══ Data excerpts

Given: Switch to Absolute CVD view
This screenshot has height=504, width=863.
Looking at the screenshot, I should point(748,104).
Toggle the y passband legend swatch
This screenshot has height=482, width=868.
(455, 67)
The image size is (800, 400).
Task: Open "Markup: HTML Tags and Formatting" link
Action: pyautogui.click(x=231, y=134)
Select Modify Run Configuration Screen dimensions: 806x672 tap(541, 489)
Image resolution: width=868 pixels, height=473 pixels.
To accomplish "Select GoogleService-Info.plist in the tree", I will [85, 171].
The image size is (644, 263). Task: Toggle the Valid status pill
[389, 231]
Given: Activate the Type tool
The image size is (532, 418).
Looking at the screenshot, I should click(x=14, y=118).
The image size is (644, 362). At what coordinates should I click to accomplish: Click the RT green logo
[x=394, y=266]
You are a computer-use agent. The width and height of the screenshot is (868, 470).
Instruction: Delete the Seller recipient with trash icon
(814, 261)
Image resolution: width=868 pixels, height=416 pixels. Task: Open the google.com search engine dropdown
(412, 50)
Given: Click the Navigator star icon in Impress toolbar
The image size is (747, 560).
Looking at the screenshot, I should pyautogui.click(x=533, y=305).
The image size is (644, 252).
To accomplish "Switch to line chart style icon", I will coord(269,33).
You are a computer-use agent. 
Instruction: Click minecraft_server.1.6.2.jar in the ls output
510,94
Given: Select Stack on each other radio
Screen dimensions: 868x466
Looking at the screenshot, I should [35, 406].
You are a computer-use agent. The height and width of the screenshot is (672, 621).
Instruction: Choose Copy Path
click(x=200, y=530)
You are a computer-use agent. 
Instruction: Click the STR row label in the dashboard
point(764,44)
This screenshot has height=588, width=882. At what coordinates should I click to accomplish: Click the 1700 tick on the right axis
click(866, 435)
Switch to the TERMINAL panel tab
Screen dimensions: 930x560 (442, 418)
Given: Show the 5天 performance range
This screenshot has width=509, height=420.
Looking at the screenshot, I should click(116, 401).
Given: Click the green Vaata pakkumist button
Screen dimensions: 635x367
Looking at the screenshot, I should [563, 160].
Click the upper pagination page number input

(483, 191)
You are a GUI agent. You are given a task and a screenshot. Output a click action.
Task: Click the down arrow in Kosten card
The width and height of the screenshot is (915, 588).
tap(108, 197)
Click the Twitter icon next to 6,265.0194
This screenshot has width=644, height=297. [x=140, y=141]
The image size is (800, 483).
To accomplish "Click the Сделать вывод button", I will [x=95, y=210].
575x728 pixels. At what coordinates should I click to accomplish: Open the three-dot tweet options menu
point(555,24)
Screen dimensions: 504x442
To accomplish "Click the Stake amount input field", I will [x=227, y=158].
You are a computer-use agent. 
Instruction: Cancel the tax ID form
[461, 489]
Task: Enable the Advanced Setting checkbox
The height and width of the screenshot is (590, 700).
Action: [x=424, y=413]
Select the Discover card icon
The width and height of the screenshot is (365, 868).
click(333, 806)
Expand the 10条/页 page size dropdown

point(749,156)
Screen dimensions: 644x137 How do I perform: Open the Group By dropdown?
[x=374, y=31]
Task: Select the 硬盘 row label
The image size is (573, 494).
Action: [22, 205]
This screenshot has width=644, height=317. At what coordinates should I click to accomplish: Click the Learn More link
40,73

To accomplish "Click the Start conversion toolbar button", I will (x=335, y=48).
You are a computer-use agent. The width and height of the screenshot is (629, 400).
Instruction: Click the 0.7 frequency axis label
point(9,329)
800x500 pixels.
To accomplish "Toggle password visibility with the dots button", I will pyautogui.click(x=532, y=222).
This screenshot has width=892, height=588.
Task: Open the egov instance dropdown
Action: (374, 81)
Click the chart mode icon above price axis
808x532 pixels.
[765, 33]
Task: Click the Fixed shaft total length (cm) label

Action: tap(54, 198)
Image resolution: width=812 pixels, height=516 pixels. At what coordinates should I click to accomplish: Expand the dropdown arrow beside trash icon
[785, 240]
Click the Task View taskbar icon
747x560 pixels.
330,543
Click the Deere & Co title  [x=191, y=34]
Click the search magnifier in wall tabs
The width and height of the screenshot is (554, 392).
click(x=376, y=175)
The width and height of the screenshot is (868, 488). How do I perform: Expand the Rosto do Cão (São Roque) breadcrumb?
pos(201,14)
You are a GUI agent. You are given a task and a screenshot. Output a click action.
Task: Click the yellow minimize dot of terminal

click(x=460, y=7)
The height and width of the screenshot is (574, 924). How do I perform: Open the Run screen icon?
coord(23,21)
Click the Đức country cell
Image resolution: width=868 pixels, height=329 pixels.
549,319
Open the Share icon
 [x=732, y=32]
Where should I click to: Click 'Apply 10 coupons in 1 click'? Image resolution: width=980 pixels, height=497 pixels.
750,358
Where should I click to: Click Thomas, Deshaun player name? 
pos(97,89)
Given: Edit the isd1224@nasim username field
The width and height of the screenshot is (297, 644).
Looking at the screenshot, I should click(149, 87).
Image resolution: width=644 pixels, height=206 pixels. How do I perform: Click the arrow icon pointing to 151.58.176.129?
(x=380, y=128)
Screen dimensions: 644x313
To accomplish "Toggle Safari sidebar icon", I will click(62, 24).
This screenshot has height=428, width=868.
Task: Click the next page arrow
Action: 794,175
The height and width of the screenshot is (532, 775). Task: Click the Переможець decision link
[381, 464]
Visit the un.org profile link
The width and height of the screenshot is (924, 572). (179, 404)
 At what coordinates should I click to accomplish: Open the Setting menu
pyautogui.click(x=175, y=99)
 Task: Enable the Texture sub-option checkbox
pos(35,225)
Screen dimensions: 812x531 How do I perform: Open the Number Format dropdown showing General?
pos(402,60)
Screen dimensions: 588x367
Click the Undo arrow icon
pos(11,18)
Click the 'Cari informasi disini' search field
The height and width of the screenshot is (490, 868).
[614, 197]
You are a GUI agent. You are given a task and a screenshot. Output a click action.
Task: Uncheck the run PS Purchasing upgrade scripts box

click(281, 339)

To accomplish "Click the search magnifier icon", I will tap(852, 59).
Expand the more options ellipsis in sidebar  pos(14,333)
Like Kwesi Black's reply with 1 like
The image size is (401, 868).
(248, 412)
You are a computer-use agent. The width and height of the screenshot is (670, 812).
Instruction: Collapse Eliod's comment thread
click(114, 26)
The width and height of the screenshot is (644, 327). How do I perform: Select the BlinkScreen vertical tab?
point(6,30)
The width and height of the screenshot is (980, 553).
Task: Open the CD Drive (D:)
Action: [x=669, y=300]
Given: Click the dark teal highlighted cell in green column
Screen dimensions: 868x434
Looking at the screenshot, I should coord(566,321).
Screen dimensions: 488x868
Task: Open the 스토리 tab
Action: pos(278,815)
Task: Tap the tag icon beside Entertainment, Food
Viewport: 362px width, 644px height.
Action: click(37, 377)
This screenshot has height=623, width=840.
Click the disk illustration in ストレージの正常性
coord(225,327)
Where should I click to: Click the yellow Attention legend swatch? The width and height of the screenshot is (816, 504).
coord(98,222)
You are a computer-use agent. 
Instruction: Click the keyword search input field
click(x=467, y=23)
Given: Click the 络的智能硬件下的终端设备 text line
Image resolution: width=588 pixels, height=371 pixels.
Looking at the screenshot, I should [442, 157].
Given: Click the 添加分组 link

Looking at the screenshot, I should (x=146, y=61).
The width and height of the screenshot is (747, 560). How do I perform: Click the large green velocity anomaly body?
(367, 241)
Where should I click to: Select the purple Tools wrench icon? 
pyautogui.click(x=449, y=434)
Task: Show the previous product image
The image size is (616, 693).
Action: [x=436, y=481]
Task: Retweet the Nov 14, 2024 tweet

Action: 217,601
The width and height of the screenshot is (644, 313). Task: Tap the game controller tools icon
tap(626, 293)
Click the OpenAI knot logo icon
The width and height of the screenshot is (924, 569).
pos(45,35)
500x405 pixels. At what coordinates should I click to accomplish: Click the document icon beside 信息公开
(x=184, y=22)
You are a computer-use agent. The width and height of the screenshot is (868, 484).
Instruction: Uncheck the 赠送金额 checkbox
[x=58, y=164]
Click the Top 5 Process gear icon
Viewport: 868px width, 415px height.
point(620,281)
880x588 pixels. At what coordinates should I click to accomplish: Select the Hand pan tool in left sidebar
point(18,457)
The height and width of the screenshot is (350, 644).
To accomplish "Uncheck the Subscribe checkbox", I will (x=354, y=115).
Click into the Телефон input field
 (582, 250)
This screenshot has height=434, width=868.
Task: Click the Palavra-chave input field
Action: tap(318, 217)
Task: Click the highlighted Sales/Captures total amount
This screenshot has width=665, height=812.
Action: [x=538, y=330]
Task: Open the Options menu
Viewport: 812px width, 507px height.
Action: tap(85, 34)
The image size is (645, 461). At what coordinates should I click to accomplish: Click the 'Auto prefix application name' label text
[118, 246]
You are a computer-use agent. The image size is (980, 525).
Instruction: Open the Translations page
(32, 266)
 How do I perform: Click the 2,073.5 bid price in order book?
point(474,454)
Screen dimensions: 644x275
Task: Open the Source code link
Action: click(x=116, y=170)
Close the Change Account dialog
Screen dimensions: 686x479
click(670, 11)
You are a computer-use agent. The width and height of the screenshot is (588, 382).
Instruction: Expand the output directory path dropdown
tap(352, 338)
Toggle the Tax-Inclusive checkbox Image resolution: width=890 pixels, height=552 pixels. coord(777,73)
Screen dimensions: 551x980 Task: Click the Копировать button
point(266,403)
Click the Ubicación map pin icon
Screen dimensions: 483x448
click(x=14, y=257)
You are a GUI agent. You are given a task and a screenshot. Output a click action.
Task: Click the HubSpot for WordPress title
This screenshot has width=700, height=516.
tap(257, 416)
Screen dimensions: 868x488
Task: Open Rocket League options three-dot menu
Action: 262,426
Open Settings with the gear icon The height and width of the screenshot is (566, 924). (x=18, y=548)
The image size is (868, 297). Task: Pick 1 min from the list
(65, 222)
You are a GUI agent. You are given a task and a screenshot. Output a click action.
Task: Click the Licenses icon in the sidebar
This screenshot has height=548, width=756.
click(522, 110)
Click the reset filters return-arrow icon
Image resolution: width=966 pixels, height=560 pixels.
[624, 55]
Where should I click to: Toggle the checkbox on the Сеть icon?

════

[Requirement]
Each line in the listing above from the one containing "Click the Task View taskbar icon" through the one containing "Screen dimensions: 644x313" should be repeated exactly, and no other line.

[Output for this exercise]
Click the Task View taskbar icon
747x560 pixels.
330,543
Click the Deere & Co title  [x=191, y=34]
Click the search magnifier in wall tabs
The width and height of the screenshot is (554, 392).
click(x=376, y=175)
The width and height of the screenshot is (868, 488). How do I perform: Expand the Rosto do Cão (São Roque) breadcrumb?
pos(201,14)
You are a GUI agent. You are given a task and a screenshot. Output a click action.
Task: Click the yellow minimize dot of terminal

click(x=460, y=7)
The height and width of the screenshot is (574, 924). How do I perform: Open the Run screen icon?
coord(23,21)
Click the Đức country cell
Image resolution: width=868 pixels, height=329 pixels.
549,319
Open the Share icon
 [x=732, y=32]
Where should I click to: Click 'Apply 10 coupons in 1 click'? Image resolution: width=980 pixels, height=497 pixels.
750,358
Where should I click to: Click Thomas, Deshaun player name? 
pos(97,89)
Given: Edit the isd1224@nasim username field
The width and height of the screenshot is (297, 644).
Looking at the screenshot, I should click(149, 87).
Image resolution: width=644 pixels, height=206 pixels. How do I perform: Click the arrow icon pointing to 151.58.176.129?
(x=380, y=128)
Screen dimensions: 644x313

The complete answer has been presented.